AIM OF THE TASK
Output the item lines from the one containing "At what (x,y)" through the one containing "Looking at the" as a Markdown table with columns Row and Line, omitting blank lines and leaving out the pictures.

DATA IN THIS EXERCISE
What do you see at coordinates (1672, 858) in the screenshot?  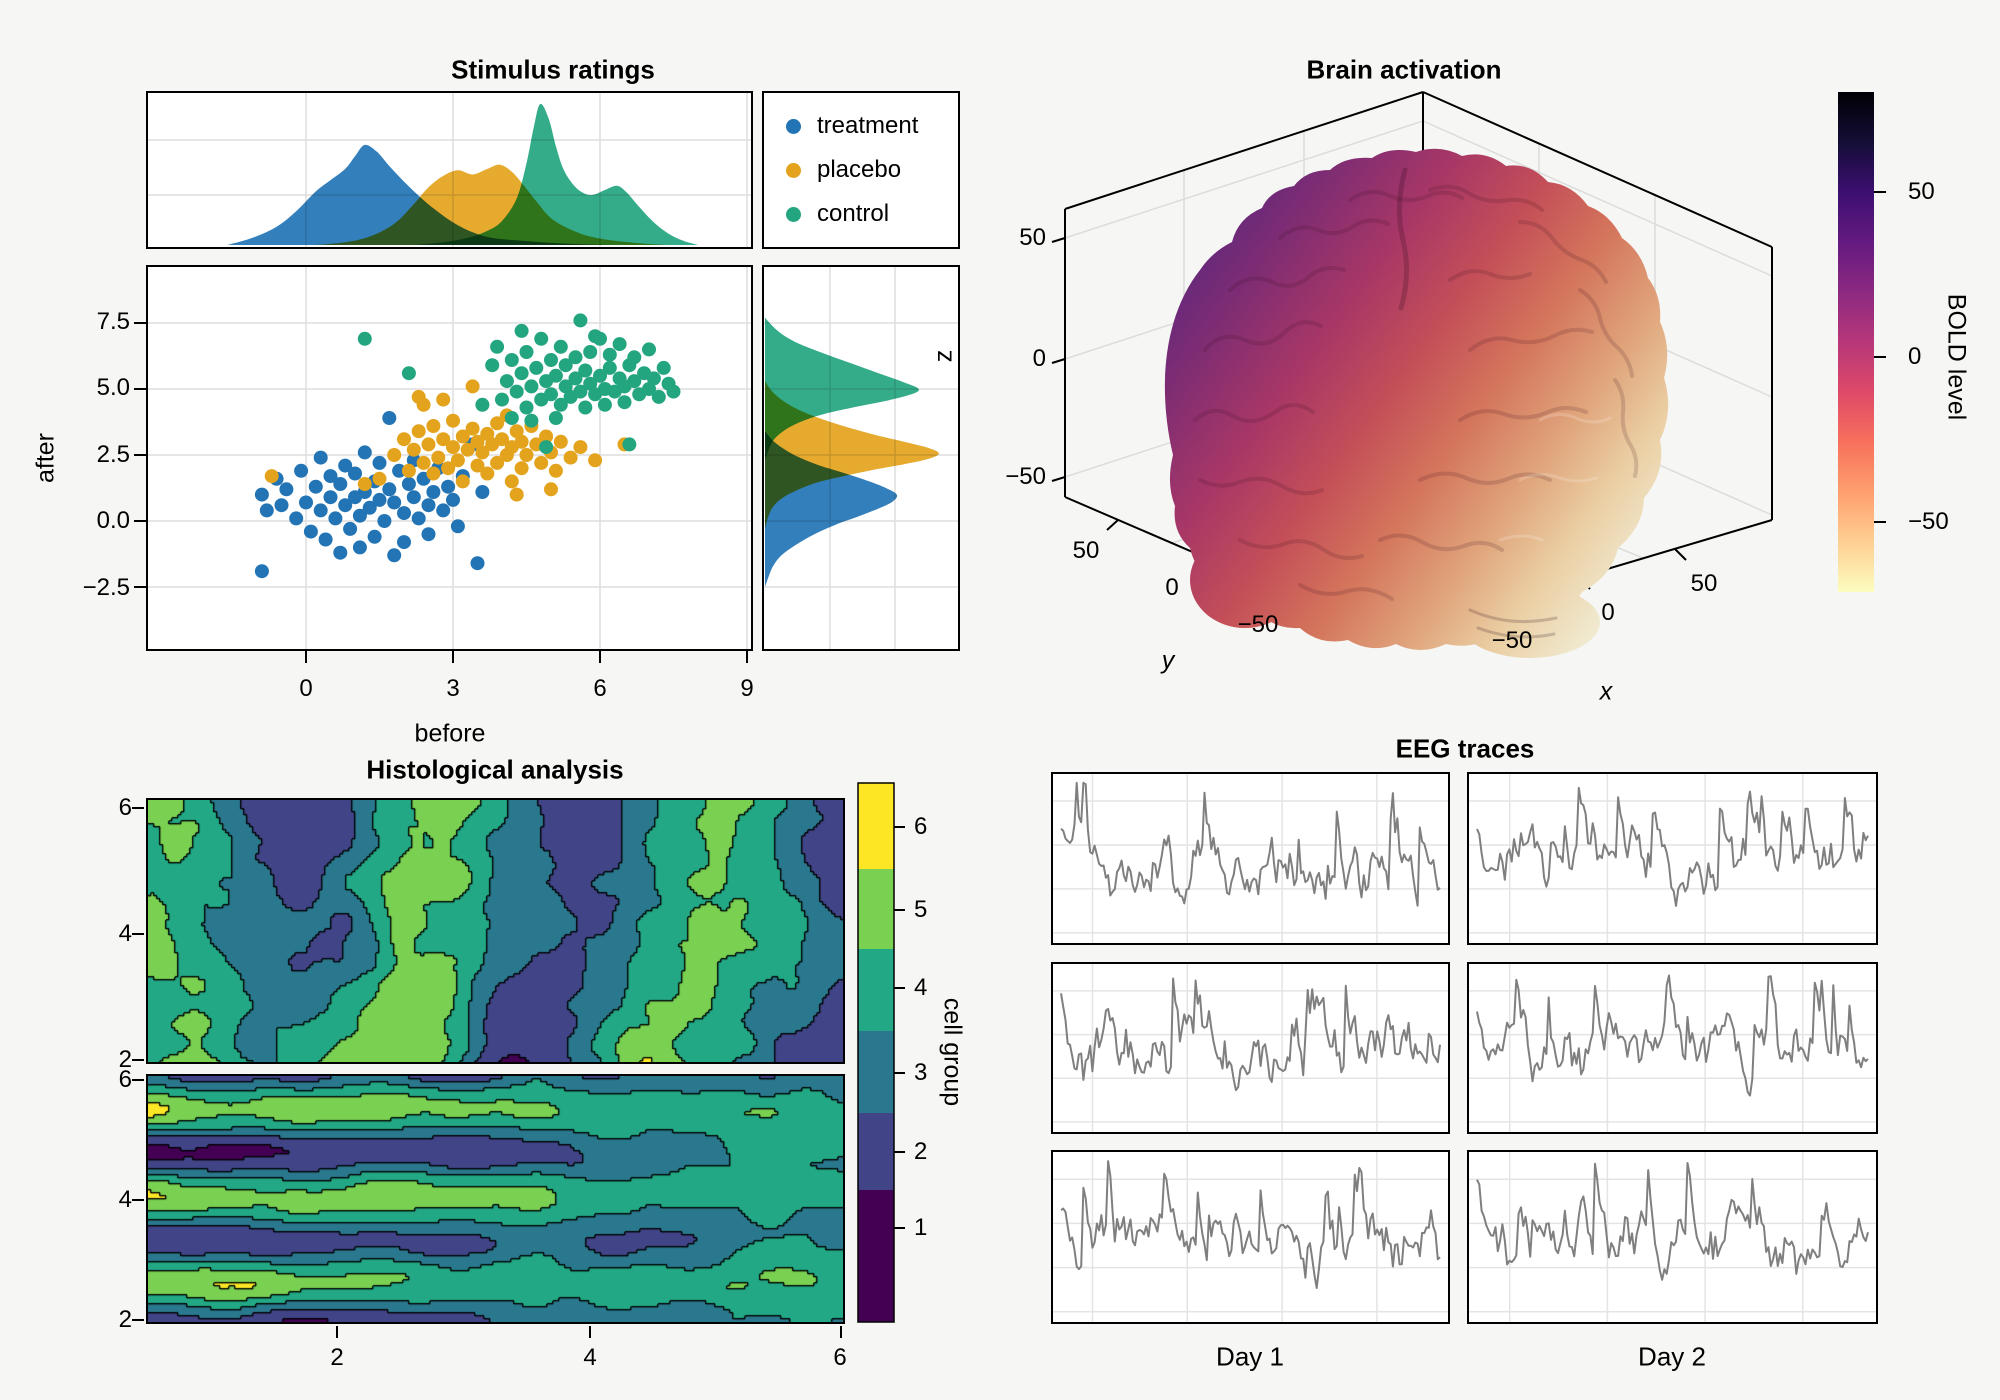 I see `eeg-panel-r1c2` at bounding box center [1672, 858].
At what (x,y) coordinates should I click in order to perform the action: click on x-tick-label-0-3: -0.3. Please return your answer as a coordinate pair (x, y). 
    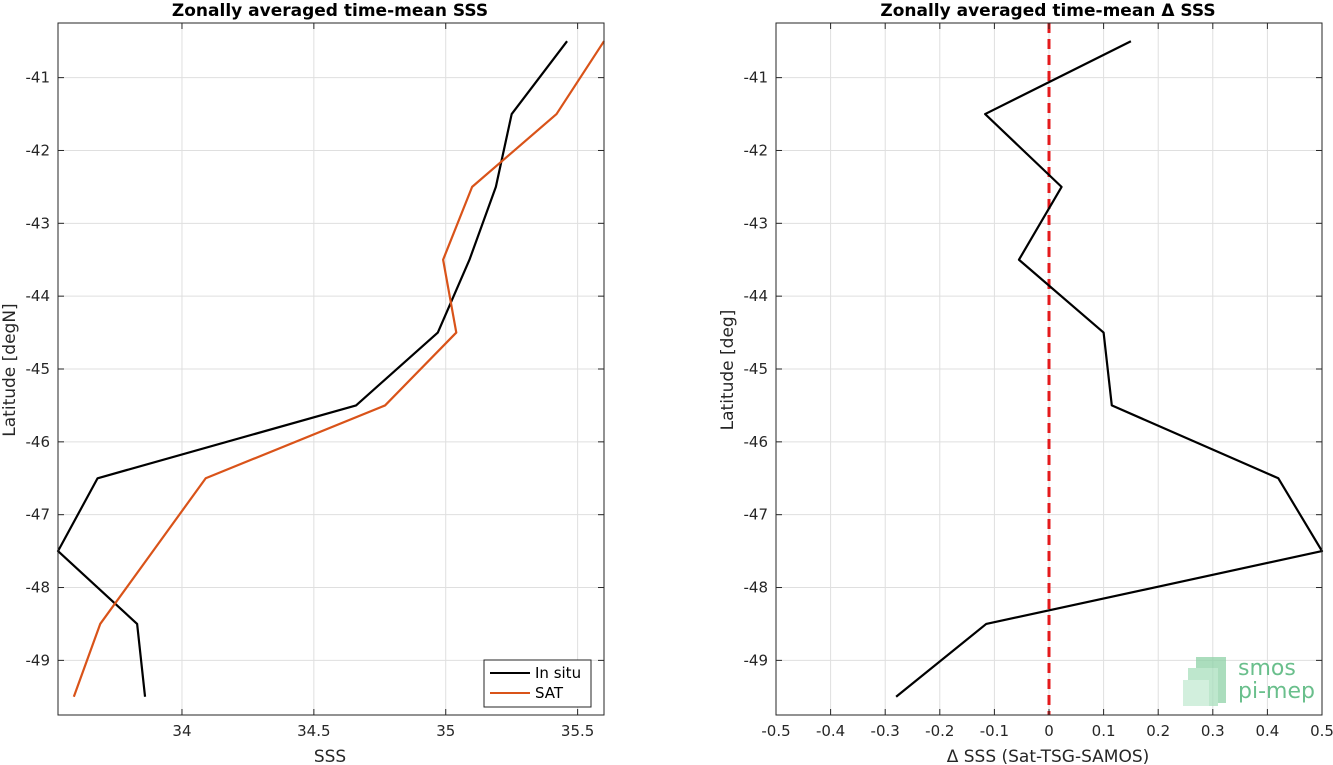
    Looking at the image, I should click on (886, 731).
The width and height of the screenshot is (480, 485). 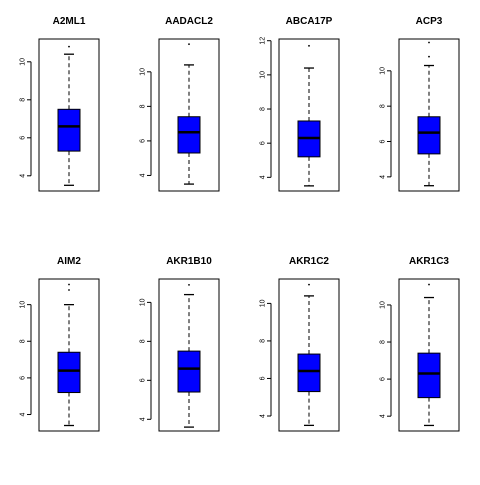 I want to click on boxplot-panel: ACP3 4 6 8 10, so click(x=420, y=104).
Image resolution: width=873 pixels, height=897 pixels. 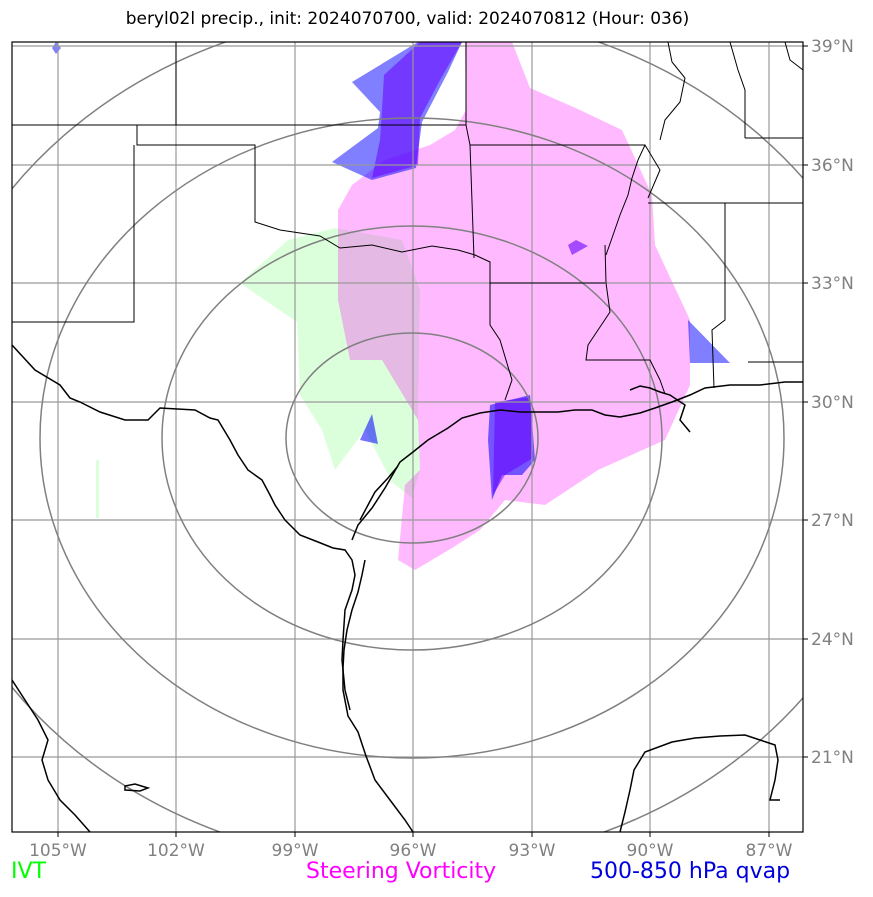 I want to click on lat-label-27: 27°N, so click(x=832, y=521).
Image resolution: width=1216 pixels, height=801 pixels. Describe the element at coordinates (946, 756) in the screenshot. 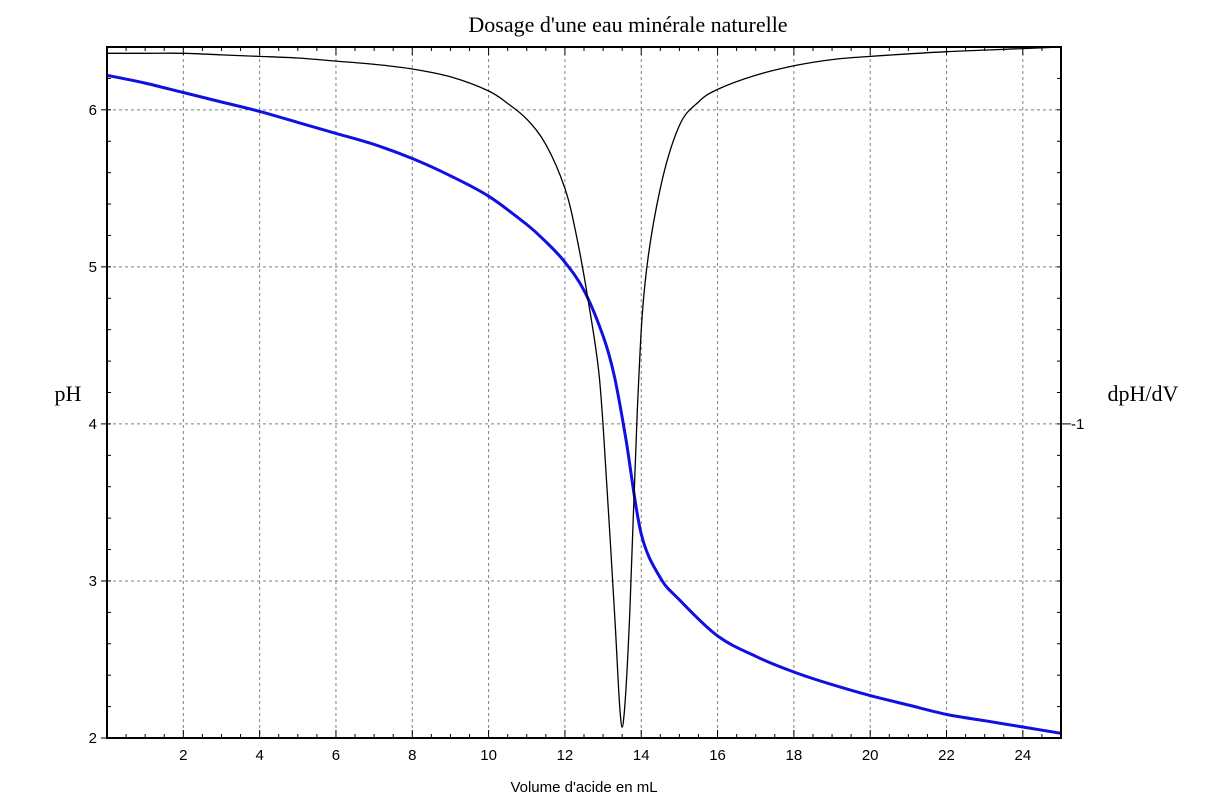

EXERCISE RESULT
| Row | Line |
|---|---|
| 1 | At what (x,y) coordinates should I click in order to perform the action: click on x-tick-label-0-3: -0.3. Please return your answer as a coordinate pair (x, y).  |
| 2 |     Looking at the image, I should click on (886, 731). |